# Any issues with my very hard water and CA's?



## axia55 (Aug 5, 2007)

Moving to a new house next month and just got back the results of the water testing I had done professionally:

Alkalinity: 58 mg/l
Hardness: 153mg/l
PH: 9.0 S.U.

Currently keeping SA's on our softened well water and am thinking about selling off my stock and moving to CA's (really like Thorichthys especially). Would my water be too hard for CA's?


----------



## My2butterflies (Jul 31, 2016)

I also have very hard water. Ph9 and can't remember my gh and kh ATM. But they are up there.

None of my fish have had an issue with the ph. I've never had any in the thorichthy family, but my jack Dempsey and green terror have been thriving.

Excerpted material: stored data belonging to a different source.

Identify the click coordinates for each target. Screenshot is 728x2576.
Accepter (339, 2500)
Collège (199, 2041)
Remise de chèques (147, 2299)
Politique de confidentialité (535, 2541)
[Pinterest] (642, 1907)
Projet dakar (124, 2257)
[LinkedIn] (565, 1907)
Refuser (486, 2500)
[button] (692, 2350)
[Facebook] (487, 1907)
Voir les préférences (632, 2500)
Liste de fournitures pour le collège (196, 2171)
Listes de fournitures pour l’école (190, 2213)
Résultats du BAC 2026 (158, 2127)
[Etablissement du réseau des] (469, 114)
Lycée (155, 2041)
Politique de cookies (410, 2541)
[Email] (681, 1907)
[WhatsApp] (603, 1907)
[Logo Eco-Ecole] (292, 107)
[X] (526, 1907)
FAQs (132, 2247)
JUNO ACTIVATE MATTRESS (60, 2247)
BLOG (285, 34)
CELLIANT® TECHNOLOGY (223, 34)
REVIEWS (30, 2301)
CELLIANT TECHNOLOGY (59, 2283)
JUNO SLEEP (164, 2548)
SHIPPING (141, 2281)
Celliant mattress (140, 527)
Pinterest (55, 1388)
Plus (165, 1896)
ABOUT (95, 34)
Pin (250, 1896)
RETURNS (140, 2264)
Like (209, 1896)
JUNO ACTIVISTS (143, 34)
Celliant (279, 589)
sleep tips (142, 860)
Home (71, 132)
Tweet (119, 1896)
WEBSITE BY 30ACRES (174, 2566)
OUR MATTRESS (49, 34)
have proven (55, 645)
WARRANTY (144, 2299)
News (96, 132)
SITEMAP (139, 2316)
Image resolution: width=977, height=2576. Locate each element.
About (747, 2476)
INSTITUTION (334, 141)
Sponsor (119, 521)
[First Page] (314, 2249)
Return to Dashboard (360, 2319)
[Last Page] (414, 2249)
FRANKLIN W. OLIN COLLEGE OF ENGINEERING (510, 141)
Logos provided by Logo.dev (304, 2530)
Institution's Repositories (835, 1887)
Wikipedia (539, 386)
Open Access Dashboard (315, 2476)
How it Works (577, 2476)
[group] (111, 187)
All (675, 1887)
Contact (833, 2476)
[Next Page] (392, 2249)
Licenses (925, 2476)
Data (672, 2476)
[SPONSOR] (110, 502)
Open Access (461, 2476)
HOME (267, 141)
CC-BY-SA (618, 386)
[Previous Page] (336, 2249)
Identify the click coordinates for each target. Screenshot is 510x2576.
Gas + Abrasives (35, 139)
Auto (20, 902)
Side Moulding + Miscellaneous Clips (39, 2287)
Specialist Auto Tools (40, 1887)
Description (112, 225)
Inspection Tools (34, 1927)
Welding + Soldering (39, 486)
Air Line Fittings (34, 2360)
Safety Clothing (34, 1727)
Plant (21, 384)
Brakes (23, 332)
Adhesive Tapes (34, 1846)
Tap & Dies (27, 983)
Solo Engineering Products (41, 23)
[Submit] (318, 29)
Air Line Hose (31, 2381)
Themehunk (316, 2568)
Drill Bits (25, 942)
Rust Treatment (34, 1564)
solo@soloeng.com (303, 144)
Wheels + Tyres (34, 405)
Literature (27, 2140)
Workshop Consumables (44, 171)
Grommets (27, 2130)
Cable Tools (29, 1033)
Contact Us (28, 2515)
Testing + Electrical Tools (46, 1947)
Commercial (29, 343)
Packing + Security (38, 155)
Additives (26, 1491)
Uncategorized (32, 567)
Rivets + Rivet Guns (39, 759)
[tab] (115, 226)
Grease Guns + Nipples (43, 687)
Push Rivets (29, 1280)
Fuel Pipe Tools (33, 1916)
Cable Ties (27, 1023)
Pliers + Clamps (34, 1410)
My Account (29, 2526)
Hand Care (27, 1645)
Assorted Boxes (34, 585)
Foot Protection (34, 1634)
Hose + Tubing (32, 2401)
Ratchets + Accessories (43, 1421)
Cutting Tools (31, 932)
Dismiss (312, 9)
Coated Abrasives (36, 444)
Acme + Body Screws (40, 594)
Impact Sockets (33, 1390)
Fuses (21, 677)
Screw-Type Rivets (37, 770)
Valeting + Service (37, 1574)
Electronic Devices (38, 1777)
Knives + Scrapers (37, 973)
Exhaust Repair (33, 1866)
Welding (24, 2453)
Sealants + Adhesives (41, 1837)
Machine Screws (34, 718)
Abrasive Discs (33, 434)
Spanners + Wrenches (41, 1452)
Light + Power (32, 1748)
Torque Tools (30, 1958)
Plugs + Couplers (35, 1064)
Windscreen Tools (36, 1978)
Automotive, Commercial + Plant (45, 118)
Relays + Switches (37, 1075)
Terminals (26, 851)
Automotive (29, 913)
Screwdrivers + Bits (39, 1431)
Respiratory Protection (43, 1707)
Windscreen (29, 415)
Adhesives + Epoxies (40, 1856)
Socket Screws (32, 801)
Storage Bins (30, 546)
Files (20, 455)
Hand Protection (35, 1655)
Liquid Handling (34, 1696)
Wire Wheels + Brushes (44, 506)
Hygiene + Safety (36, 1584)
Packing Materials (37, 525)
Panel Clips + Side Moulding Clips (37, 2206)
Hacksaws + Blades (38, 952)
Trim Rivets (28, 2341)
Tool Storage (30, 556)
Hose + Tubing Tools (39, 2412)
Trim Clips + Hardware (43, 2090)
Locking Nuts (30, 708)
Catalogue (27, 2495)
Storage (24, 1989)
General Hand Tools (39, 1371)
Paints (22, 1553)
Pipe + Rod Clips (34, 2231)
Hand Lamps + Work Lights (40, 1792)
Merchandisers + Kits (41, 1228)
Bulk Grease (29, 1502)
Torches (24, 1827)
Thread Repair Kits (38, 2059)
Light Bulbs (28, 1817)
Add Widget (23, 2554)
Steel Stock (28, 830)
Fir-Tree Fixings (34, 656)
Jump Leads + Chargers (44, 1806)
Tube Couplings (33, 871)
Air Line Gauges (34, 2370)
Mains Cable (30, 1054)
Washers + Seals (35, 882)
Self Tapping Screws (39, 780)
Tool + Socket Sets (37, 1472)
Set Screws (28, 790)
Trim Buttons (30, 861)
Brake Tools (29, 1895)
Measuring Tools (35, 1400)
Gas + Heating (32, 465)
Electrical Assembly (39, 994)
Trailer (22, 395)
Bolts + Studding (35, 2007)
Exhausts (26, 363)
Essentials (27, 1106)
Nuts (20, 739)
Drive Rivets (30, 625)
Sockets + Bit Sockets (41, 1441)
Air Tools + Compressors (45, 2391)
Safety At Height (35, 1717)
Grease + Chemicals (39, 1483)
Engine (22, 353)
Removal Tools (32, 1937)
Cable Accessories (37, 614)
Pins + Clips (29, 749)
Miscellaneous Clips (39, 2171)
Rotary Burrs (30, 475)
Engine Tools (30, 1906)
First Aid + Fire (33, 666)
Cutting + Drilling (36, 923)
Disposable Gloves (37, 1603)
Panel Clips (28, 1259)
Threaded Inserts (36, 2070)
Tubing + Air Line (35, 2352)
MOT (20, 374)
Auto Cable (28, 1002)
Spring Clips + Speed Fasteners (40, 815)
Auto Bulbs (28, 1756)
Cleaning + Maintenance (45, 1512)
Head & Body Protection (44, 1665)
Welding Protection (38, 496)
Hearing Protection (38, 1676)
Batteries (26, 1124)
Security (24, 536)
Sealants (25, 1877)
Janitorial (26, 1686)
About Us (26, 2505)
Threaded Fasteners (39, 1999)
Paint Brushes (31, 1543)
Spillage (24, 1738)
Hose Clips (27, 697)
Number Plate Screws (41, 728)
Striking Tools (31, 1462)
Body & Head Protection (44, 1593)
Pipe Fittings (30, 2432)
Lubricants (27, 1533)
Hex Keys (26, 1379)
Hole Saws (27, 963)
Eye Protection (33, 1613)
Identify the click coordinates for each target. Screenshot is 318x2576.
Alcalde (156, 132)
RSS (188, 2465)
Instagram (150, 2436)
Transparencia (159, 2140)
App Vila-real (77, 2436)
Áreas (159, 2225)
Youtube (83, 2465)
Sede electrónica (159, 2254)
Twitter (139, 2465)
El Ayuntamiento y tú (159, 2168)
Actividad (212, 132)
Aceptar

I had thought about trying to lower my ph, but for long term that didn't make sense. 
From what I understand hardy fish can handle a high ph as long as it stays consistent. Delicate fish might be another story. I don't keep delicate fish :lol:


----------



## axia55 (Aug 5, 2007)

I feel the same way, my maintenance habits will slack if I have to constantly modify my water. If I can use it out of the tap with just some Prime, I am much better about regular water changes.


----------



## FishMaster43 (Feb 20, 2015)

If you have access to rain water mix it with the town water in a storage drum prior to using, works for me.


----------



## Mr Chromedome (Feb 12, 2013)

_Thorichthys_ come from very hard water, you shouldn't have any concerns at all about that. Most of the CA Cichlids are from hard water. Some even live in brackish waters, but at the very least, your hard water should be good for the fish you want.


----------



## Bd79 (Apr 11, 2011)

Mr Chromedome said:


> _Thorichthys_ come from very hard water, you shouldn't have any concerns at all about that. Most of the CA Cichlids are from hard water. Some even live in brackish waters, but at the very least, your hard water should be good for the fish you want.


I was going to say the same thing. Your CA cichlids should like that water.


----------



## axia55 (Aug 5, 2007)

Thanks for all the input, not its time to start planning what I am going to keep. I have kept a lot of SA's, but hardly any CA. Definitely planning one tank as a Thorichthys biotope.


----------